The latest in tenant legislation—

ANTI-TENANT HARASSMENT ORDINANCES / TEMPORARY AND PERMANENT: The LA City Council passed an emergency tenant protection measure that allows tenants to sue their landlord for violations of COVID-19 emergency tenant protection measures passed since March 27th. The new measure is temporary and designed to address only those violations that deal with COVID-19 related issues. If a violation occurs, the tenant has to notify the landlord in writing describing the specific violation, and the landlord has 15 days to rescind the violation or the tenant can pursue a lawsuit against the landlord.

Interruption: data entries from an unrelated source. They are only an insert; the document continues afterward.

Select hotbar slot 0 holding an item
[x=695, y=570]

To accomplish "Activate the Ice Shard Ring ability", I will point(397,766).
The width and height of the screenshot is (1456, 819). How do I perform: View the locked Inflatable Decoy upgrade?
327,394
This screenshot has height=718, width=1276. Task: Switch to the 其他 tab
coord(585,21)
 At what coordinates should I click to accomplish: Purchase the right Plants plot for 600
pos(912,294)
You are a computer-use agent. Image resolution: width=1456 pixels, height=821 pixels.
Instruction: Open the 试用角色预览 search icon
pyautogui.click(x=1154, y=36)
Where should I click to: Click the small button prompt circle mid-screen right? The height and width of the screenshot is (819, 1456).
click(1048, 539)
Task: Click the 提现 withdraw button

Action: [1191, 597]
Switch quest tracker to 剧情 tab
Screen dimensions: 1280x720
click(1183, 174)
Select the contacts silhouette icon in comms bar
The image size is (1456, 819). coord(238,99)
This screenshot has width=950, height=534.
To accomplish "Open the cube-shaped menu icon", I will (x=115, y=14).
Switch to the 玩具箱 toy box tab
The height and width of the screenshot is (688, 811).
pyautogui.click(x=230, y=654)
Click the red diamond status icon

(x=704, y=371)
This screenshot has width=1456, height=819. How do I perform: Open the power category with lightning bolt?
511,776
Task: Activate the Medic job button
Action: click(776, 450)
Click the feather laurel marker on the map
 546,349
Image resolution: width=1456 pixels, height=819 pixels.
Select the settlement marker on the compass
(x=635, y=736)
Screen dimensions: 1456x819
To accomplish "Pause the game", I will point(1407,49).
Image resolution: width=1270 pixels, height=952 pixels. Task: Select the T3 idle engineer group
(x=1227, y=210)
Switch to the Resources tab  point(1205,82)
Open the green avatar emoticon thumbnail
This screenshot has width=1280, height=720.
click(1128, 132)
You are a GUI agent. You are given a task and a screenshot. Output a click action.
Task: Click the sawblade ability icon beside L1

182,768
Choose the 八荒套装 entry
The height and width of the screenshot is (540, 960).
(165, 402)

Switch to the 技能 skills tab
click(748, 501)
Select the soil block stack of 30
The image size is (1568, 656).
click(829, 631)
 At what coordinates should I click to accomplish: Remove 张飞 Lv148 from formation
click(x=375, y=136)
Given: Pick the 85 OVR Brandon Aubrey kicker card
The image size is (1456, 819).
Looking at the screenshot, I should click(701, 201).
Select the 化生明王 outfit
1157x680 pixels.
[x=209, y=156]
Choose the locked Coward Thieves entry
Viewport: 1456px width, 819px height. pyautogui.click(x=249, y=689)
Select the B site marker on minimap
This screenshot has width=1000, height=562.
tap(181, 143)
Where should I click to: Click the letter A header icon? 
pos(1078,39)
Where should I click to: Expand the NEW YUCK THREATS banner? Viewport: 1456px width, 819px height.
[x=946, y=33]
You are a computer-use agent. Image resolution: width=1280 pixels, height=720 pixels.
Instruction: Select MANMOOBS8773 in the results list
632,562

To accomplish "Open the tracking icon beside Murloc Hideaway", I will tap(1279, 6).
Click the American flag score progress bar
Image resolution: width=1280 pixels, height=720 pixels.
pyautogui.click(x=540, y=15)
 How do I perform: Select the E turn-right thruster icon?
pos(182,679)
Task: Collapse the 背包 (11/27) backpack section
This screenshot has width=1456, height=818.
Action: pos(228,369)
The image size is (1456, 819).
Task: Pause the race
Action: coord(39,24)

A permanent Anti-Tenant Harassment Ordinance was brought to Councilmember Huizar by LATU and has been pending in City Council committees and HCID for the past 3 years. Tenant harassments are increasing and a greater lobbying is needed to make this Ordinance law. A number of tenant orgs are involved to push the City Council to agendize this Motion and finally pass it so that tenants have protections against harassment. Tenants need to call their City Council members and urge them to vote YES on this ATHO. Under both Ordinances, temporary and permanent, the landlord will be slapped with a fine plus attorneys fees.

People’s City Council

As an affinity network of members of LATU, Sunrise LA, Streetwatch LA, NOlympics, DefendNELA, CCED, and other grassroots orgs, we’ve continued to hold direct actions in support of rent cancelation and the #NoVacancyCA campaign. On May Day, we organized a raucous rally in front of Garcetti’s house, accompanied by rent-striking Mariachis. We also held a die-in at Garcetti’s with speeches by members of Los Angeles Community Action Network (LACAN), Streetwatch, and others to uplift the work our communities are doing to empower unhoused tenants while electeds are letting 3 unhoused Angelenos die every day. We also collaborated with Black Lives Matter and White People for Black Lives on the #PeoplesCityBudget, a campaign to block Garcetti’s 2020–21 city budget proposal, which allocates 54% (or $3.15 BILLION) of the total budget to the LAPD, the most murderous police force in the nation.